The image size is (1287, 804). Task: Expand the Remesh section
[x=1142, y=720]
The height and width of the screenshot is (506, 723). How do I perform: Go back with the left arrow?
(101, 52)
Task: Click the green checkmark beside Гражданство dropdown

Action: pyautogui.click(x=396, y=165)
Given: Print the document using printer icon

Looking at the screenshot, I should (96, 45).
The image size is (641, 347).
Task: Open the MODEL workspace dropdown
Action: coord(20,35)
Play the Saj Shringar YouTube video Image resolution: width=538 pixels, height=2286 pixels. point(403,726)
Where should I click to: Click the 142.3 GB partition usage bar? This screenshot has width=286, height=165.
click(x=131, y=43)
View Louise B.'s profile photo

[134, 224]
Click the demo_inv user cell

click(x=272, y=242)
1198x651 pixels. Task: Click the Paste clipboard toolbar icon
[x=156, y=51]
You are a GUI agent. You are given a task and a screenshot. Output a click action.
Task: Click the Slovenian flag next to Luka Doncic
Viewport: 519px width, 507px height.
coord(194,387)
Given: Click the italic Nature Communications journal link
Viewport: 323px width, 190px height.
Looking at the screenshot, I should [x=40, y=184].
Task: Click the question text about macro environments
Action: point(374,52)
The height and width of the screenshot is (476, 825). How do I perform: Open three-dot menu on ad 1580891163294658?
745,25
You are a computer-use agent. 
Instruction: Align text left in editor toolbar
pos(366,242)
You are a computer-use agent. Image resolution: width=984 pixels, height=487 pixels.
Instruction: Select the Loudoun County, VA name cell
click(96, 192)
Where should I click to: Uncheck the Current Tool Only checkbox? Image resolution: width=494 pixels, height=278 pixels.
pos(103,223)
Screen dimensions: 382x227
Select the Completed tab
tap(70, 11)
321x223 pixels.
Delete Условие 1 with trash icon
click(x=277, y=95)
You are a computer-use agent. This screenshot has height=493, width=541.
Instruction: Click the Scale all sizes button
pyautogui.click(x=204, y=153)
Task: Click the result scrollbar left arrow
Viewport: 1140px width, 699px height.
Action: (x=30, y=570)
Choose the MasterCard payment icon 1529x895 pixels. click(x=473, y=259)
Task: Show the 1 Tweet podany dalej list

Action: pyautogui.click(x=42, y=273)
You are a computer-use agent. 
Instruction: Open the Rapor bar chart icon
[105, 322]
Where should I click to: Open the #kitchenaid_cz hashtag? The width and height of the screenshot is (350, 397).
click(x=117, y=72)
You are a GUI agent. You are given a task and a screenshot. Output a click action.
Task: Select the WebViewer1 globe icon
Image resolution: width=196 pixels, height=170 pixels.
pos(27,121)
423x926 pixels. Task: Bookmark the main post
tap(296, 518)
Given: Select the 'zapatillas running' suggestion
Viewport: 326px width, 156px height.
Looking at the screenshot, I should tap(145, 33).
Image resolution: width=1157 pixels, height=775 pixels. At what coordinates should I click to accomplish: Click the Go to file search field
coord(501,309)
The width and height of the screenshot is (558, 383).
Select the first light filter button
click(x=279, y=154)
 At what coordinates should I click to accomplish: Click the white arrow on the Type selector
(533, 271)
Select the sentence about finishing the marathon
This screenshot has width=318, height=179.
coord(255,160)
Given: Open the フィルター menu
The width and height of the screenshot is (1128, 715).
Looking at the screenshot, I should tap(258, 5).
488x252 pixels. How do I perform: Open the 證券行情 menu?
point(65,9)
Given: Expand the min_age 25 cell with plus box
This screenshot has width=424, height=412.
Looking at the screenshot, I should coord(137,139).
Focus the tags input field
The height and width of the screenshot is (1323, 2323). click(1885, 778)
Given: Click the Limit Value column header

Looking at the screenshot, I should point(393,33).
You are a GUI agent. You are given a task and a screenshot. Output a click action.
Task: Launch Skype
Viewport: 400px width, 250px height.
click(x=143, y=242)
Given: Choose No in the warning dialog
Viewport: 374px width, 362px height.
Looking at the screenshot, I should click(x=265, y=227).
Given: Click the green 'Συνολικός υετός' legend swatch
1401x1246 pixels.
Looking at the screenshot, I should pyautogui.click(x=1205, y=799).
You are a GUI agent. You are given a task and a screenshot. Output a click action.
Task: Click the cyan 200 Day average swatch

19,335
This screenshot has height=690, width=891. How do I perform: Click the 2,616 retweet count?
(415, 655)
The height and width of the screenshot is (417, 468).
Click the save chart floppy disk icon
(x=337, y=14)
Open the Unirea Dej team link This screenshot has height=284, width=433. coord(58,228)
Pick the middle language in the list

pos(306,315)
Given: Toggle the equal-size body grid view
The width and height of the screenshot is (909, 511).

## Problem requirements:
A verbatim copy of all the entries is the expected result.

## Response to this task:
The image size is (1287, 804). Task: Expand the Remesh section
[x=1142, y=720]
The height and width of the screenshot is (506, 723). How do I perform: Go back with the left arrow?
(101, 52)
Task: Click the green checkmark beside Гражданство dropdown

Action: pyautogui.click(x=396, y=165)
Given: Print the document using printer icon

Looking at the screenshot, I should (96, 45).
The image size is (641, 347).
Task: Open the MODEL workspace dropdown
Action: coord(20,35)
Play the Saj Shringar YouTube video Image resolution: width=538 pixels, height=2286 pixels. point(403,726)
Where should I click to: Click the 142.3 GB partition usage bar? This screenshot has width=286, height=165.
click(x=131, y=43)
View Louise B.'s profile photo

[134, 224]
Click the demo_inv user cell

click(x=272, y=242)
1198x651 pixels. Task: Click the Paste clipboard toolbar icon
[x=156, y=51]
You are a GUI agent. You are given a task and a screenshot. Output a click action.
Task: Click the Slovenian flag next to Luka Doncic
Viewport: 519px width, 507px height.
coord(194,387)
Given: Click the italic Nature Communications journal link
Viewport: 323px width, 190px height.
Looking at the screenshot, I should [x=40, y=184].
Task: Click the question text about macro environments
Action: point(374,52)
The height and width of the screenshot is (476, 825). How do I perform: Open three-dot menu on ad 1580891163294658?
745,25
You are a computer-use agent. 
Instruction: Align text left in editor toolbar
pos(366,242)
You are a computer-use agent. Image resolution: width=984 pixels, height=487 pixels.
Instruction: Select the Loudoun County, VA name cell
click(96, 192)
Where should I click to: Uncheck the Current Tool Only checkbox? Image resolution: width=494 pixels, height=278 pixels.
pos(103,223)
Screen dimensions: 382x227
Select the Completed tab
tap(70, 11)
321x223 pixels.
Delete Условие 1 with trash icon
click(x=277, y=95)
You are a computer-use agent. This screenshot has height=493, width=541.
Instruction: Click the Scale all sizes button
pyautogui.click(x=204, y=153)
Task: Click the result scrollbar left arrow
Viewport: 1140px width, 699px height.
Action: (x=30, y=570)
Choose the MasterCard payment icon 1529x895 pixels. click(x=473, y=259)
Task: Show the 1 Tweet podany dalej list

Action: pyautogui.click(x=42, y=273)
You are a computer-use agent. 
Instruction: Open the Rapor bar chart icon
[105, 322]
Where should I click to: Open the #kitchenaid_cz hashtag? The width and height of the screenshot is (350, 397).
click(x=117, y=72)
You are a GUI agent. You are given a task and a screenshot. Output a click action.
Task: Select the WebViewer1 globe icon
Image resolution: width=196 pixels, height=170 pixels.
pos(27,121)
423x926 pixels. Task: Bookmark the main post
tap(296, 518)
Given: Select the 'zapatillas running' suggestion
Viewport: 326px width, 156px height.
Looking at the screenshot, I should tap(145, 33).
Image resolution: width=1157 pixels, height=775 pixels. At what coordinates should I click to accomplish: Click the Go to file search field
coord(501,309)
The width and height of the screenshot is (558, 383).
Select the first light filter button
click(x=279, y=154)
 At what coordinates should I click to accomplish: Click the white arrow on the Type selector
(533, 271)
Select the sentence about finishing the marathon
This screenshot has width=318, height=179.
coord(255,160)
Given: Open the フィルター menu
The width and height of the screenshot is (1128, 715).
Looking at the screenshot, I should tap(258, 5).
488x252 pixels. How do I perform: Open the 證券行情 menu?
point(65,9)
Given: Expand the min_age 25 cell with plus box
This screenshot has width=424, height=412.
Looking at the screenshot, I should coord(137,139).
Focus the tags input field
The height and width of the screenshot is (1323, 2323). click(1885, 778)
Given: Click the Limit Value column header

Looking at the screenshot, I should point(393,33).
You are a GUI agent. You are given a task and a screenshot. Output a click action.
Task: Launch Skype
Viewport: 400px width, 250px height.
click(x=143, y=242)
Given: Choose No in the warning dialog
Viewport: 374px width, 362px height.
Looking at the screenshot, I should click(x=265, y=227).
Given: Click the green 'Συνολικός υετός' legend swatch
1401x1246 pixels.
Looking at the screenshot, I should pyautogui.click(x=1205, y=799).
You are a GUI agent. You are given a task and a screenshot. Output a click action.
Task: Click the cyan 200 Day average swatch

19,335
This screenshot has height=690, width=891. How do I perform: Click the 2,616 retweet count?
(415, 655)
The height and width of the screenshot is (417, 468).
Click the save chart floppy disk icon
(x=337, y=14)
Open the Unirea Dej team link This screenshot has height=284, width=433. coord(58,228)
Pick the middle language in the list

pos(306,315)
Given: Toggle the equal-size body grid view
The width and height of the screenshot is (909, 511).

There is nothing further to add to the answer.